Exercise directions: Copy out exactly each line from the line with "Select the seed lot details line" through the last line of the material below.

Dataset records:
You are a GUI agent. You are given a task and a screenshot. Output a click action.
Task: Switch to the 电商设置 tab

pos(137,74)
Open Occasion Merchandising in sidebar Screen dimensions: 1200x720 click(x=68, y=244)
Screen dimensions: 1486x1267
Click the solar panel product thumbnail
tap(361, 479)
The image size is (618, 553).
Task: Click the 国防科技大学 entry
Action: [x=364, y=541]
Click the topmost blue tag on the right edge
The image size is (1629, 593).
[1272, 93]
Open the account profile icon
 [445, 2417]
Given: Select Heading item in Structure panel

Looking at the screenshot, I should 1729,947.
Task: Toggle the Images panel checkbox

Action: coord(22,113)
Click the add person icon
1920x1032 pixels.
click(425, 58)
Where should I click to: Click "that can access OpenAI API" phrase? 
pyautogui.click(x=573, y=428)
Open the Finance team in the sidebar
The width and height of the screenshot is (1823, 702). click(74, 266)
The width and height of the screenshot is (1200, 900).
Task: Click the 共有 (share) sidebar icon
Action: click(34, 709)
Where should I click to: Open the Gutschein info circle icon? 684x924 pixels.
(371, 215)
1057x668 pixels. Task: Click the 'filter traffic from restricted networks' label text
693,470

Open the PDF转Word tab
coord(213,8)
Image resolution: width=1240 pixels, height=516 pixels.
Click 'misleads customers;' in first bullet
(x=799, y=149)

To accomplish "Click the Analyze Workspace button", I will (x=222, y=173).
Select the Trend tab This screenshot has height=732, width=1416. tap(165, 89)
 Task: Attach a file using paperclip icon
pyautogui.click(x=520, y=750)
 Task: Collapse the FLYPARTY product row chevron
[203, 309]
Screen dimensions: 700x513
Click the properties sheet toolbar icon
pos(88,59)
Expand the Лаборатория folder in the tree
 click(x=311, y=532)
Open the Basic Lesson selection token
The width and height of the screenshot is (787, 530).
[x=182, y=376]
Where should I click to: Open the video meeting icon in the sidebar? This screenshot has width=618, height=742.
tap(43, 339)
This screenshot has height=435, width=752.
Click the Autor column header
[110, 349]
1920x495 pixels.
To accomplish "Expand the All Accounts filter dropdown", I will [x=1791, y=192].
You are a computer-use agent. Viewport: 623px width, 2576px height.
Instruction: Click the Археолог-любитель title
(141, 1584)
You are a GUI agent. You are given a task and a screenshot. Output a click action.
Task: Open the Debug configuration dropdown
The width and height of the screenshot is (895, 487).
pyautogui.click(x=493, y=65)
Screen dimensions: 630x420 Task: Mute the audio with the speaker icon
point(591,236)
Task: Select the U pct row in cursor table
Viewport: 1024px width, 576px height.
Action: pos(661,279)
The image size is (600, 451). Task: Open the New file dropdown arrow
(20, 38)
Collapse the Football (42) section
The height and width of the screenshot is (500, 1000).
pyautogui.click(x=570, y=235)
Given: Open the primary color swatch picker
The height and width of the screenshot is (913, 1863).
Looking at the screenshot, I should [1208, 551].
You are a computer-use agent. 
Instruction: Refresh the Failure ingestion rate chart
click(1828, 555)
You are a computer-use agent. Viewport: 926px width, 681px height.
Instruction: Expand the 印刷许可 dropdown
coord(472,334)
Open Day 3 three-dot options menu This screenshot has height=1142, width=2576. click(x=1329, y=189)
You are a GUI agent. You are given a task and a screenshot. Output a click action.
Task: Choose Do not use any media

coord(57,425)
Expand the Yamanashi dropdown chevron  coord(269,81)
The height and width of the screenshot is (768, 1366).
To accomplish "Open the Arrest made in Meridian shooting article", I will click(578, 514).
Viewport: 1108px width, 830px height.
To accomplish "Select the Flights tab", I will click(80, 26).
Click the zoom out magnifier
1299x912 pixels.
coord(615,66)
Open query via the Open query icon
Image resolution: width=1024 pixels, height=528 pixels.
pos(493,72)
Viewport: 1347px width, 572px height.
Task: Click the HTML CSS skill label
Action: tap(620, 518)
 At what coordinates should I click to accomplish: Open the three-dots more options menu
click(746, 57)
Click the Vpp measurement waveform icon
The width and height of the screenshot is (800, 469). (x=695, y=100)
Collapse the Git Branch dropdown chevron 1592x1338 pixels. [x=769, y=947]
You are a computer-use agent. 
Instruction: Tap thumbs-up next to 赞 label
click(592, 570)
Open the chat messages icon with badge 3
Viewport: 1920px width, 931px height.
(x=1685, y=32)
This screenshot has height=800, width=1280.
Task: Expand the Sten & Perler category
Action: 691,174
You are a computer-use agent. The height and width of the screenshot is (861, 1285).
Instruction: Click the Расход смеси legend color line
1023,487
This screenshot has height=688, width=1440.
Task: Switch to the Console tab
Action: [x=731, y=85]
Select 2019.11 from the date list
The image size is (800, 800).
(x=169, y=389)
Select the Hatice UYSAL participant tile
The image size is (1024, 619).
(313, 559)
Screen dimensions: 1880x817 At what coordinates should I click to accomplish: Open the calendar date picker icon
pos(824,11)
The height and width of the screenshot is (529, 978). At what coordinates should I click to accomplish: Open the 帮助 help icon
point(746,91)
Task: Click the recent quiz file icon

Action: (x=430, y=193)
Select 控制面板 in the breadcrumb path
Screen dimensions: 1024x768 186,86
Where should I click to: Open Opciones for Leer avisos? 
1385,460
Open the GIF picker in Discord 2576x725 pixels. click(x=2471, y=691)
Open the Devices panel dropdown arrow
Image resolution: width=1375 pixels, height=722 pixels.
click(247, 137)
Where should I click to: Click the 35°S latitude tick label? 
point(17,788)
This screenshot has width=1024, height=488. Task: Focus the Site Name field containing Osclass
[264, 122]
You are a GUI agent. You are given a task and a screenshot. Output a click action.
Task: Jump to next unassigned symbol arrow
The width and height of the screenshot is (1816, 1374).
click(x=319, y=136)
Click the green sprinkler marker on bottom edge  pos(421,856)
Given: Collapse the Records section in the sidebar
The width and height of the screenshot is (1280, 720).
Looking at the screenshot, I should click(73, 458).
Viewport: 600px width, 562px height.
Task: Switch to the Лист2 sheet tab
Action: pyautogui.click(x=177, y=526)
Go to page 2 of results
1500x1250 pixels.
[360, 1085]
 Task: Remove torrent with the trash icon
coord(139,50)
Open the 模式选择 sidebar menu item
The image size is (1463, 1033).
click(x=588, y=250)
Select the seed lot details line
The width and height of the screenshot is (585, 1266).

Your response:
Select the seed lot details line
The width and height of the screenshot is (585, 1266).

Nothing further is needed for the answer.